This is for those who have ever owned or used a Wi-Fi router, and that’s a good percentage, given the prevalence of portable affordable MiFis on the market today. Confused already? Don’t sweat it, head over to our post [MiFi and WiFi, here’s a very simple way of telling the difference] and educate yourself. To be clear, we are talking about the WPS button present on most Wi-Fi routers/MiFis. Let’s break it down for you:
WPS button. What does it do?
WPS stands for Wi-Fi Protected Setup. The WPS protocol is a popular network security standard used to create a secure wireless home network. The WPS button simplifies the process of connecting to a network without the hustle of typing complicated passwords (WPA/WPA2 encryption key). You can use the WPS button to connect a laptop, wireless printer, smartphone, wireless extender, e.t.c to your network. Once a connection has been made, WPS will turn itself off.
Related post: The updated guide to WiFi wireless network connectivity
How to use the WPS button/Wi-Fi Protected Setup
There are several ways to use Wi-FI Protected Setup. These include the Push button method, the PIN method and also via NFC (Near-Field Communication). In the PIN method, a user has to enter the PIN displayed on the router. This could either be a sticker on the router or generated on the router display. As for using NFC, the client has to be within reach to effect a near field communication between the two devices in question. Being the more popular method with MiFis or WiFi routers, we have detailed the Push button method below.
- Firstly, make sure you are within range on your WiFi router/Mifi and you know the network name (or also known as SSID).
- Secondly, locate the WPS button on your router. Usually, that will be at the back or side of your device. Be on the lookout for either the [WPS] initials or a symbol (similar to the recycle symbol).
- Push the WPS button on your Wi-Fi router/ MiFi. Locate the network name on your laptop or smartphone and click to connect. Voila! You will not be asked for a password when you use the WPS button.
Is Wi-Fi Protected Setup secure?
In all honesty, WPS isn’t up to scratch when it comes to security concerns. WPS is fair game to both online and offline attacks via brute force methods. For further reading, please check out Brute-forcing Wi-Fi Protected Setup [PDF].

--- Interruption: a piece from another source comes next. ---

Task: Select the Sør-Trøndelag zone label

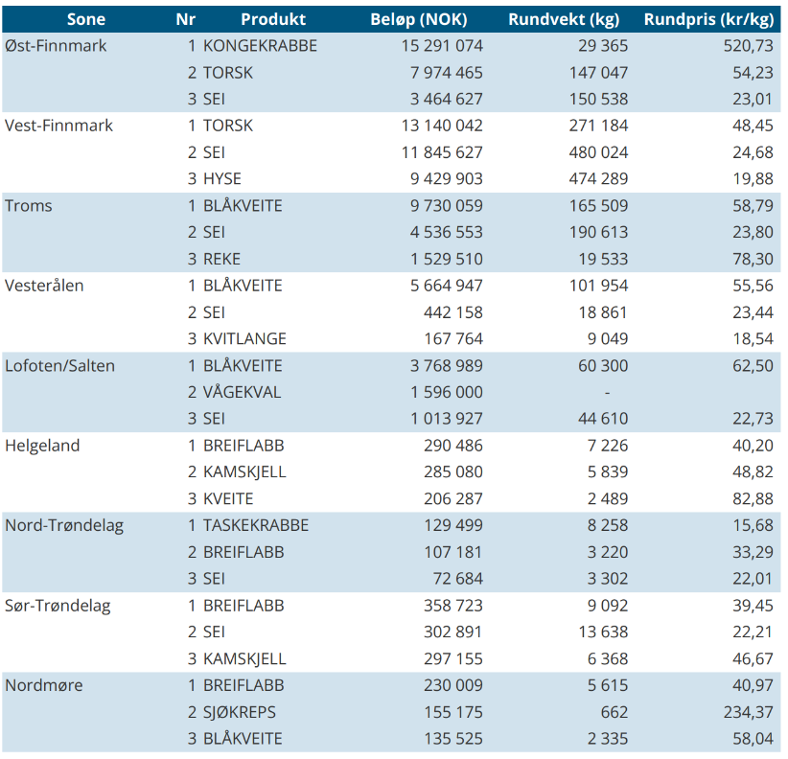Action: tap(58, 606)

Let’s for a moment forget the geeky brute force attacks. What is to stop anybody from helping themselves to your network (and internet) by pushing the WPS button to get connected? Similarly, once pushed, anybody can connect to your network before the WPS protocol expires. Those are gaping security loopholes or vulnerabilities.
The nail in the coffin is that once connected via WPS, you can simply lookup the network password in Wireless Properties in Network and Sharing Center. And all it takes is a few clicks. For all it’s convenience, those are some gaping security holes, if you ask me.
The most insecure of these methods is the PIN-based authentication method. You should prefer the Button-push method if you are to use WPS instead of PIN-based version.
How to Disable Wi-Fi Protected Setup
For the reasons above, security analysts suggest you disable WPS if at all you are very concerned about wireless security. This is not an option for sensitive networks such as Banking halls. Much as it’s often enabled by default, it doesn’t take much to undo this. As there are countless Wi-Fi router/MiFi brands, we can’t possibly write a step by step guide. However, the first thing to do is to access the router control panel. To do this, open your browser and enter the appropriate IP address.
The first thing to do is to access the router control panel. To do this, open your browser and enter the appropriate IP address. Usually, the IP address is written on the router or the box it comes in. The IP could be 192.168.1.1, 192.168.8.1. 192.168.0.1, or 10.0.0.1, e.t.c.
Once you’re in, go through the settings until you find the WPS configuration. Please do the needful, if you so wish.